• _Extrait à lire_
"""
Points clés
L’Éthiopie a cessé d’émettre de nouveaux permis d’approvisionnement en électricité aux entreprises de minage de Bitcoin, car elle ne peut plus répondre à la demande croissante, selon Ashebir Balcha, PDG de la société d’électricité publique Ethiopian Electric Power (EEP). Cette décision intervient au milieu des inquiétudes selon lesquelles le gouvernement éthiopien privilégie le profit au bien-être de ses citoyens. Cinquante-sept millions de personnes, soit presque la moitié de la population, vivent encore sans électricité en raison d’un manque d’infrastructure de transmission.
"""
• _Exercice court 1_
Relevez tous les noms propres présents dans l'extrait sur l'électricité en Éthiopie, sigles compris.

• _Éléments recensés dans un jeu de données_
"""
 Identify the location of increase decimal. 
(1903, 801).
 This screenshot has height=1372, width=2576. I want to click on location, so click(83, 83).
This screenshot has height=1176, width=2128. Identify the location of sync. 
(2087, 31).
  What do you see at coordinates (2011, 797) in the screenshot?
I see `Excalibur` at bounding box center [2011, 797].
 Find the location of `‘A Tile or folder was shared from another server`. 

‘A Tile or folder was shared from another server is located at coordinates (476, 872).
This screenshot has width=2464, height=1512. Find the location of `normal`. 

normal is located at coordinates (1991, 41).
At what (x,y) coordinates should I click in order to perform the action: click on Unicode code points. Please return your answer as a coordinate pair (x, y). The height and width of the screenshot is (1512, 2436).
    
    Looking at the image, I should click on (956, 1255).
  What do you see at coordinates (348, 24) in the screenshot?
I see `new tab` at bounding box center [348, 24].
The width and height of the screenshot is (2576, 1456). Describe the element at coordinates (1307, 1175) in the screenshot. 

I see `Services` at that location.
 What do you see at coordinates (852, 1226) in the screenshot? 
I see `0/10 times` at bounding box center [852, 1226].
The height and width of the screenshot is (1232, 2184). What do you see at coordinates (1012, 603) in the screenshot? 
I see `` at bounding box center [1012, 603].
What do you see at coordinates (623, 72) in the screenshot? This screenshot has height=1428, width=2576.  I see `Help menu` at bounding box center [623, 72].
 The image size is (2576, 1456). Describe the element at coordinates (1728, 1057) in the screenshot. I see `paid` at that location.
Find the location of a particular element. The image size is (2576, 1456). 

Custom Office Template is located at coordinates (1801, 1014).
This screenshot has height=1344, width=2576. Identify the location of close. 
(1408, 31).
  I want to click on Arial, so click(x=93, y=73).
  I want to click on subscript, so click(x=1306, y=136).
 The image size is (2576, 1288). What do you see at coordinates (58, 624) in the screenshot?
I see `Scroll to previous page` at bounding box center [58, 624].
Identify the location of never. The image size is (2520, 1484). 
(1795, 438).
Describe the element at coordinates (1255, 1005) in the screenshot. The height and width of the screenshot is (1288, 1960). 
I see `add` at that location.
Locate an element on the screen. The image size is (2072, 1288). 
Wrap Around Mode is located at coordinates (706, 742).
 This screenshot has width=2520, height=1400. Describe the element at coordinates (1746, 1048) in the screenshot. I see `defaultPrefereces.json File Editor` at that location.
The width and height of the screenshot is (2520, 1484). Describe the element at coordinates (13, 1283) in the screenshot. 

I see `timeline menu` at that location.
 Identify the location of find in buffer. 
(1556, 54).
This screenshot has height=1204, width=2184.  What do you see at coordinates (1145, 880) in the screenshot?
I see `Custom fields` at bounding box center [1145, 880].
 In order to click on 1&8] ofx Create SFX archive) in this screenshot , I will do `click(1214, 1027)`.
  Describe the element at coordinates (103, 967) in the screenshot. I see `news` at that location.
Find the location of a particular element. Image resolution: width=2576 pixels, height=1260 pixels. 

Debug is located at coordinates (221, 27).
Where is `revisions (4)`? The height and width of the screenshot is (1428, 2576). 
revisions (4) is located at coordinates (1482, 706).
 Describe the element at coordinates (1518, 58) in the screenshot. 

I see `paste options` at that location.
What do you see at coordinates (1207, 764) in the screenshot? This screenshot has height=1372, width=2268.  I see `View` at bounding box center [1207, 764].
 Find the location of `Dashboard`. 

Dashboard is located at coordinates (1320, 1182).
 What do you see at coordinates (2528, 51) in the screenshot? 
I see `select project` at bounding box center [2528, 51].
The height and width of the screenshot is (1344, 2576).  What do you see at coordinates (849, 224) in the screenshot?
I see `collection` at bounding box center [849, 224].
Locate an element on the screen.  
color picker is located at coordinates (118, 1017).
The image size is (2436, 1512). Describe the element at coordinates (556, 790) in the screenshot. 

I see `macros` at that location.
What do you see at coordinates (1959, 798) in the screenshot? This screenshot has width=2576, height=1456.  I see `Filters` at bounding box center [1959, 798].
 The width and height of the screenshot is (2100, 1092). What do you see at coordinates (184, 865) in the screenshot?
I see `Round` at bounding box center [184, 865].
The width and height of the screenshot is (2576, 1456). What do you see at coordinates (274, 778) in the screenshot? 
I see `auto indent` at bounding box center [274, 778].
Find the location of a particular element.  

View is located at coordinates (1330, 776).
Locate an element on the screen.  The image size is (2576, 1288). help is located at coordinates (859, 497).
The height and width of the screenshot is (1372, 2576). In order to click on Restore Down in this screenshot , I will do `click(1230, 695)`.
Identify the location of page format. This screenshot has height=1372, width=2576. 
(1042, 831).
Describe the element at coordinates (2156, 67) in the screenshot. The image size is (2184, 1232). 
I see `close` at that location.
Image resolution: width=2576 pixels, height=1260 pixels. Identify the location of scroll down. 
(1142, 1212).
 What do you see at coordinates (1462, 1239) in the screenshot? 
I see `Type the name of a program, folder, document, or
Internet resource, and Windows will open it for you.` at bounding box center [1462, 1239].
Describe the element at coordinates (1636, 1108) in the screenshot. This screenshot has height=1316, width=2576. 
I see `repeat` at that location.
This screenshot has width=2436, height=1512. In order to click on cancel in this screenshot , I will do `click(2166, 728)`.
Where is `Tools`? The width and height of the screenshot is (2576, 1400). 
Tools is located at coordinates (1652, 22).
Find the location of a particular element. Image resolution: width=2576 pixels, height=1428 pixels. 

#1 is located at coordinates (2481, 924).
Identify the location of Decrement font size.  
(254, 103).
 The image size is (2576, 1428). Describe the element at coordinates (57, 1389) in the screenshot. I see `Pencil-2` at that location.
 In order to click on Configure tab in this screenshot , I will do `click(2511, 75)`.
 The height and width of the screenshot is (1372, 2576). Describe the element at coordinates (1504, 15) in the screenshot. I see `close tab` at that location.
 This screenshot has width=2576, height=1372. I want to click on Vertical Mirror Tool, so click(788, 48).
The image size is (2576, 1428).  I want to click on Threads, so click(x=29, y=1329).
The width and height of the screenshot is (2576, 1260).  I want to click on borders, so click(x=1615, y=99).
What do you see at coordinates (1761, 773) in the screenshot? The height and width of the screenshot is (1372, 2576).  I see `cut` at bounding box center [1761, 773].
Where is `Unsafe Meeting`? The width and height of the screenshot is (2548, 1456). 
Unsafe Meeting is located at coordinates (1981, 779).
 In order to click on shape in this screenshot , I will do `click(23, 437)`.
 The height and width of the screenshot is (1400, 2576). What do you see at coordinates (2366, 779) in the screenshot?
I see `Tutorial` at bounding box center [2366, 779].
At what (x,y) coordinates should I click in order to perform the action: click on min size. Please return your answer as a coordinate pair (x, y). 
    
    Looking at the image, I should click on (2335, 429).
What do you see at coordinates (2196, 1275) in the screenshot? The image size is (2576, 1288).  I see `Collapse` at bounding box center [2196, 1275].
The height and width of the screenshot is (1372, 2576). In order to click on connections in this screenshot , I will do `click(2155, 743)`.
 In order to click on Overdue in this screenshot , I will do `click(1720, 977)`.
"""
• _Exercice court 2_
Recopiez les lignes de la liste à partir de celle qui contient « I want to click on subscript, so », et arrêtez-vous après celle qui contient « Describe the element at coordinates (103, 967) ».

• _Corrigé 1_
Éthiopie, Bitcoin, Ashebir Balcha, Ethiopian Electric Power, EEP

• _Corrigé 2_
  I want to click on subscript, so click(x=1306, y=136).
 The image size is (2576, 1288). What do you see at coordinates (58, 624) in the screenshot?
I see `Scroll to previous page` at bounding box center [58, 624].
Identify the location of never. The image size is (2520, 1484). 
(1795, 438).
Describe the element at coordinates (1255, 1005) in the screenshot. The height and width of the screenshot is (1288, 1960). 
I see `add` at that location.
Locate an element on the screen. The image size is (2072, 1288). 
Wrap Around Mode is located at coordinates (706, 742).
 This screenshot has width=2520, height=1400. Describe the element at coordinates (1746, 1048) in the screenshot. I see `defaultPrefereces.json File Editor` at that location.
The width and height of the screenshot is (2520, 1484). Describe the element at coordinates (13, 1283) in the screenshot. 

I see `timeline menu` at that location.
 Identify the location of find in buffer. 
(1556, 54).
This screenshot has height=1204, width=2184.  What do you see at coordinates (1145, 880) in the screenshot?
I see `Custom fields` at bounding box center [1145, 880].
 In order to click on 1&8] ofx Create SFX archive) in this screenshot , I will do `click(1214, 1027)`.
  Describe the element at coordinates (103, 967) in the screenshot. I see `news` at that location.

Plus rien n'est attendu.